According to the 1st Marine Division diaries, American casualties in the month of March were at 141 killed in action, 29 died of wounds, 701 wounded and evacuated, 510 wounded and not evacuated, and 104 missing in action. PVA forces suffered 1,351 killed in action, 3,631 wounded, and four captured. The Korean Marines had a minor presence during the battle for outpost Vegas, their casualties 26 killed in action, 97 wounded in action, and five missing in action.

According to Akermann, the 1st Marine Division had 1,488 killed, wounded, or missing in the month of March. In the "Nevada Cities" sector, the 1st Marine Division had 1,015 casualties (killed, missing, wounded), which was nearly 70% of their total strength. 156 Marines were killed, 441 wounded and evacuated, 360 wounded but not evacuated, and 98 missing including 19 captured. These casualties were from Marines in action; non-combatant casualties are not included.
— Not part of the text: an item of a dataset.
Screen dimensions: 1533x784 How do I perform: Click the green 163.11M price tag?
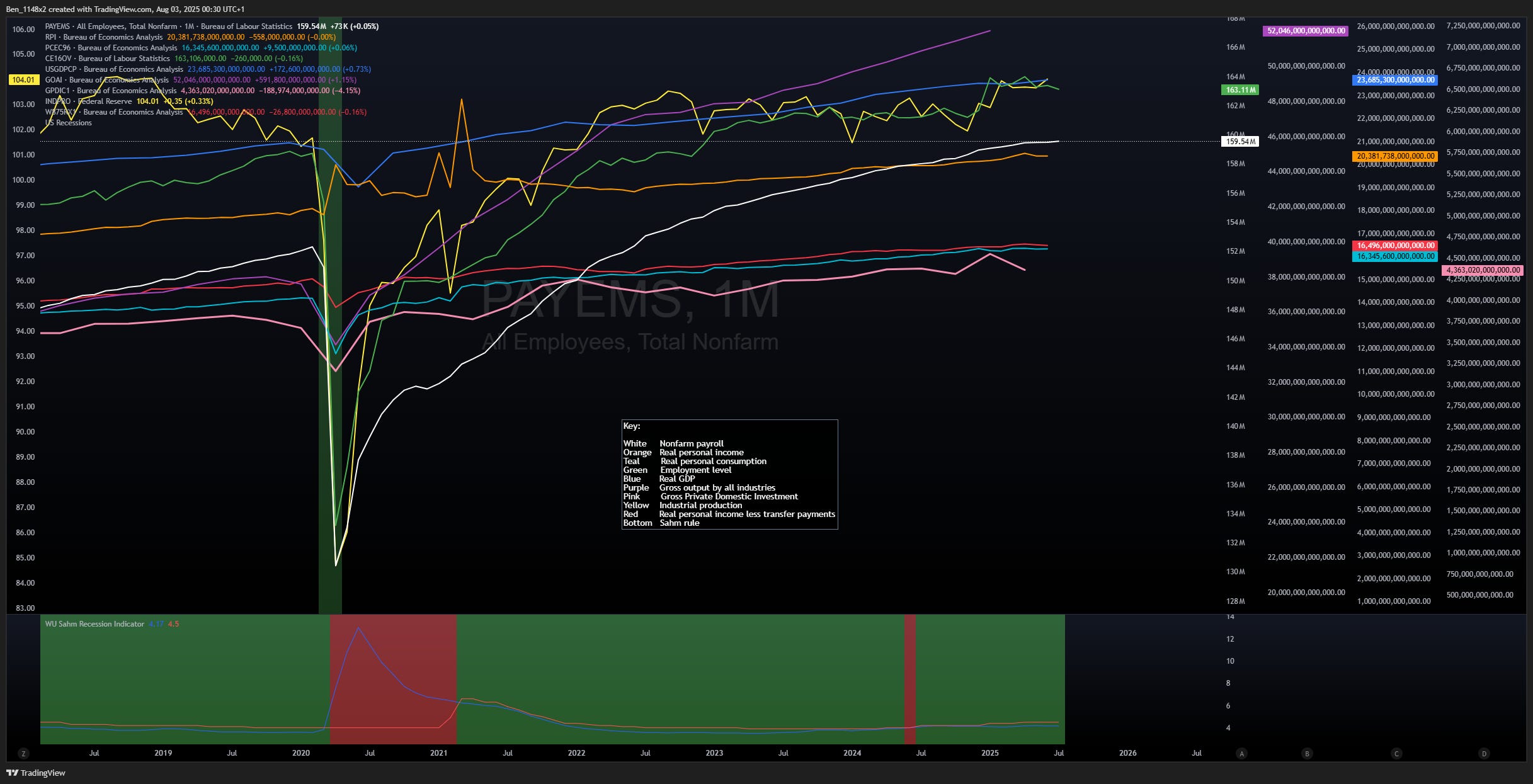click(x=1240, y=90)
The PVA would renew their attack on the Nevada Complex on 25 May and after four days of heavy fighting the UN Command ordered that it be abandoned.
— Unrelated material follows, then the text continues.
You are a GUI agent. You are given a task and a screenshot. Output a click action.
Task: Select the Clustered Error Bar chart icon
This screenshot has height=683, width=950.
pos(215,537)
== Staff Sergeant Reckless==
A young Marine purchased a horse for $250 in October 1952 which was trained as an ammunition carrier for a Recoilless Rifle platoon in the 5th Marines. Sergeant Reckless, as she was later called after the nature of the recoilless rifle and the platoon's radio call sign, went with the 5th Marines as they were put in support of a string of outposts on the MLR. It was there where she had her first taste of battle. Reckless had been moving about the Nevada Cities when the PVA attacked on 26 March 1953. When artillery began to hit Outposts Vegas and the support network behind it on the MLR, Reckless ran to the nearest bunker, where she remained clearly shocked by the impact of war. The next morning on the 26th, as the 5th Marines recovered from the previous day's fighting, Reckless was readied for her duties as ammunition carrier. Before dawn Reckless was fitted with 8 recoilless rifle projectiles, 192 pounds of weight distributed across her back. Reckless was then led by the other Marines in her platoon to the platoon's firing positions opposite of the southern slopes of outpost Vegas. She continued to haul ammunition, and at one point wounded Marines, up and down the hill.